Pianist Albright returns to Olympia for two concerts

Staff WriterApril 18, 2013 


    What: Charlie Albright performs as part of the 21st Century Masters series

    Where: The Washington Center for the Performing Arts, 512 Washington St. SE, Olympia

    When: 7:30 p.m. Thursday, April 25

    Also: Albright leads a piano master class Wednesday

    Tickets: $5-$16

    Information: 360-753-8586, olytix.org, washingtoncenter.org


    Who: Charlie Albright is the featured soloist with the Olympia Symphony Orchestra

    Where: The Washington Center for the Performing Arts, 512 Washington St. SE, Olympia

    When: 7 p.m. April 28

    Tickets: $23-$53

    Information: 360-753-8586, olytix.org, olympiasymphony.com

It’s been two years since Centralia’s Charlie Albright last played on The Washington Center for the Performing Arts stage. Since then, the 24-year-old concert pianist has played with the San Francisco, Seattle and Boston Pops orchestras, among others; collaborated with cellist Yo Yo Ma; won a handful of prizes; completed a master’s degree in music at the New England Conservatory and a bachelor’s degree in economics at Harvard University; and reached 1,300 “likes” on his Facebook page.

Now, near the end of a busy season that includes concert performances around the country, studying for an artist diploma at the Juilliard School of Music and working on his own compositions, Albright is back in town to play a recital, give a master class and perform a concerto with the Olympia Symphony, all at The Washington Center next week.

Albright’s endless procession of awards, achievements and accolades (including being labeled “among the most gifted musicians of his generation” by the Washington Post) probably wouldn’t surprise anyone from around here who’s followed the pianist’s stellar career. From picking out Disney tunes by ear at age 3, to making his debut with the University of Puget Sound symphony at 10, to gaining his associate of science degree from Centralia College while still in high school, Albright is the poster child for whiz kids.

But he also is your average 20-something: posting endless Facebook updates and YouTube clips, admiring cars, hanging out with his girlfriend. On the phone between concerts in North Dakota and California this week, he talked to The Olympian about Schubert, improvisation and why he doesn’t practice that much.

Q: Is it good to be coming back home for concerts?

A: Yes, it’ll be nice to be here again. I’ll be staying at home, so it’ll be a nice little getaway with time to hang out with my parents and my sister in Centralia.

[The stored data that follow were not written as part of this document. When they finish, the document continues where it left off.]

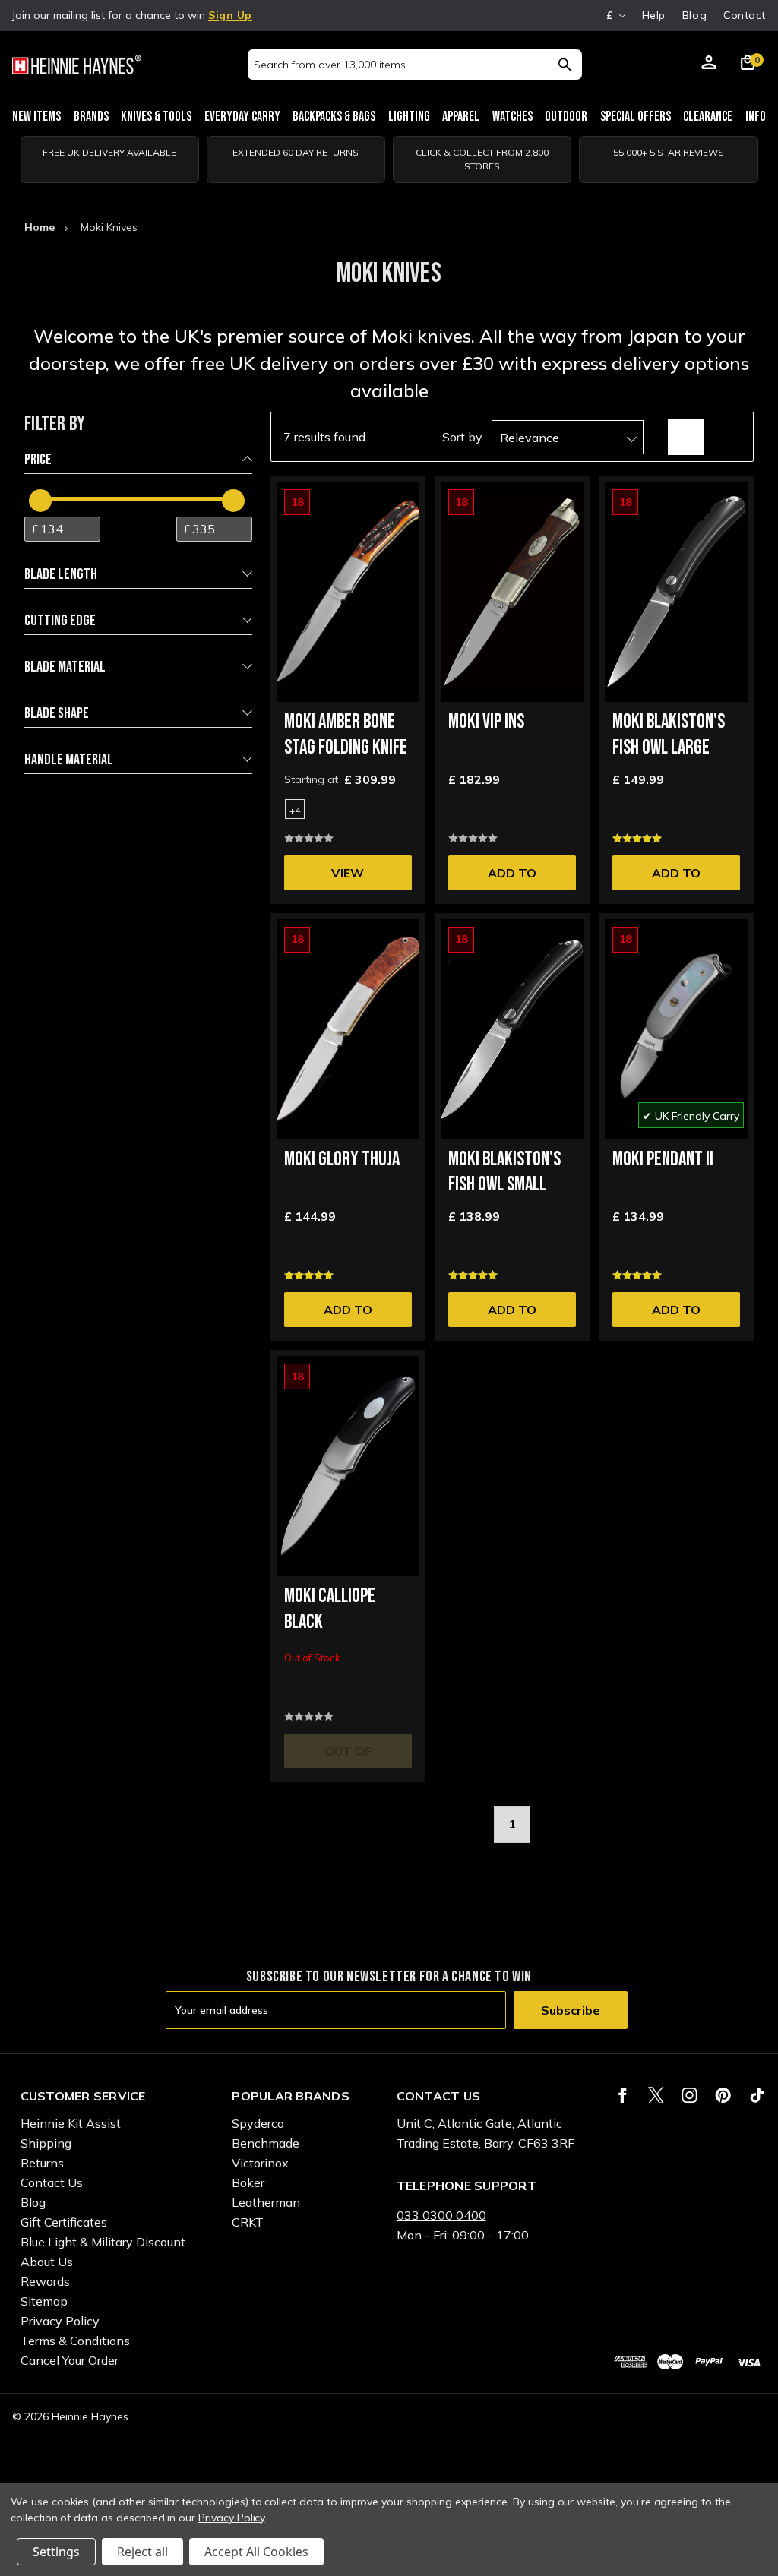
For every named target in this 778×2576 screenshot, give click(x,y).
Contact (744, 15)
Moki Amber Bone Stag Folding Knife (345, 735)
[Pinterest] (723, 2095)
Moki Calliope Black (329, 1609)
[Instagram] (689, 2095)
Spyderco (258, 2123)
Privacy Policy (60, 2320)
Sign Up (230, 15)
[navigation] (138, 602)
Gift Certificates (64, 2222)
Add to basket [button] (511, 877)
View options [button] (348, 877)
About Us (47, 2261)
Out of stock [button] (348, 1755)
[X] (656, 2095)
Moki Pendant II (662, 1159)
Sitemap (44, 2301)
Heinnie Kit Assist (71, 2123)
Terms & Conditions (75, 2340)
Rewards (45, 2281)
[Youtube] (757, 2095)
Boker (248, 2182)
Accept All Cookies (256, 2551)
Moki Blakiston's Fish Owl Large (668, 735)
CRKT (248, 2222)
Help (654, 15)
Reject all (142, 2551)
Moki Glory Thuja (342, 1159)
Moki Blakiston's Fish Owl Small (504, 1172)
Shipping (46, 2143)
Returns (42, 2162)
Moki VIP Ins (486, 722)
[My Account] (708, 65)
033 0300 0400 (441, 2215)
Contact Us (52, 2182)
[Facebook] (623, 2095)
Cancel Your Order (70, 2360)
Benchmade (265, 2143)
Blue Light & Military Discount (103, 2241)
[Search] (565, 64)
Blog (694, 15)
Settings (56, 2551)
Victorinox (260, 2162)
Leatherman (266, 2202)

Q: Tell us what you’ll be playing in the recital. You just received rave reviews for your all-Schubert Boston recital – any of that?

A: I was going to do the whole Boston program, but while Schubert is great, it’s really long. It’s very hard when it gets longer than a certain period, both to play and to listen to. It takes a certain audience, you know, Schubert aficionados. So I’m playing just the Impromptus Op. 90, which I played in Boston. Then the Chopin Étude Op. 25, which I’m playing in concerts this season, and Mozart’s “Rondo Alla Turca,” the Turkish march. And some improvisation. It’ll be a lot of fun.

Q: How do you improvise — on a set theme or completely from scratch?

A: Completely from scratch. I don’t like just playing something one way, then playing it another; I like to think of a whole, complete piece of music as opposed to just a bunch of ideas. I sit down for five minutes and come up with a melody or theme, then develop off of that. I play for about five to 12 minutes, usually.

Q: Is it easier than memorizing a formal recital piece?

A: In a way because I have more freedom. It’s something I’ve always done. I didn’t take piano lessons until I was 7, and before that, when I was 3, I would just pick out tunes by ear — you know, “Great Balls of Fire” and Disney tunes, that kind of thing. And I’d improvise on them, change them. So it’s always been a part of what I did. I never got away from it completely, even when I learned more formally. Lately, I’ve been doing it more and more, and people seem to like it.

Q: How about the Mozart piano concerto No. 21 in C major that you’re playing with the Olympia Symphony — did you choose that piece?

A: (Conductor) Huw Edwards chose that. It’s a great piece, and of course, the second movement is so famous. It’s not a ton of hard work like Tchaikovsky or Rachmaninoff, but it’s lovely.

Q: Which do you prefer — playing concertos or playing recitals?

A: I like them both for different reasons. Playing with an orchestra gives you a big, rich sound, but playing solo has greater flexibility without 60 or 80 other people.

Q: With study and a busy concert schedule, how much practice do you get done?

A: It really varies. Some days none, some days several hours. Never as much as I would like to do, but then I was never one to sit and practice for six hours straight. Even if you held a gun to my head, I couldn’t do it. Two and a half hours is my max.

Q: Your website is intriguing — you also have a Korean version. (Albright’s mother is Korean.) Does it get many followers?

A: I get surprised a lot at that. The No. 1 city for fans on my Facebook page is Seoul. I’ve never even played there, which is weird. ... Maybe I should.

Q: You’ve done a lot of interesting projects, including your 2011 debut CD and five collaborations with Yo Yo Ma. Anything coming up?

A: Next year, I’m doing this big Midwest tour. It’s completely different from what I’ve done before: I’m spending a month at a time in October and February touring tiny towns with one concert every day. It’ll be Real World USA.

Q: What do you do in your spare time, if you have any?

A: It’s kind of rough – I don’t have much spare time. I spend a lot of it with my girlfriend, and incredible amounts of time on Facebook and YouTube and other mindless, time-sucking activities. The neat thing about traveling a lot is that I know people in different places, so we’ll meet up, and that’s fun.

Q: Do you miss the science and economics part of your studies?

A: I think I was ready to get away from that side of things. To fill out the time, I’m doing a lot of composition — film scoring, big epic orchestral stuff, learning how to do that. It’s been a great hobby and keeps the more technical side of my brain happy.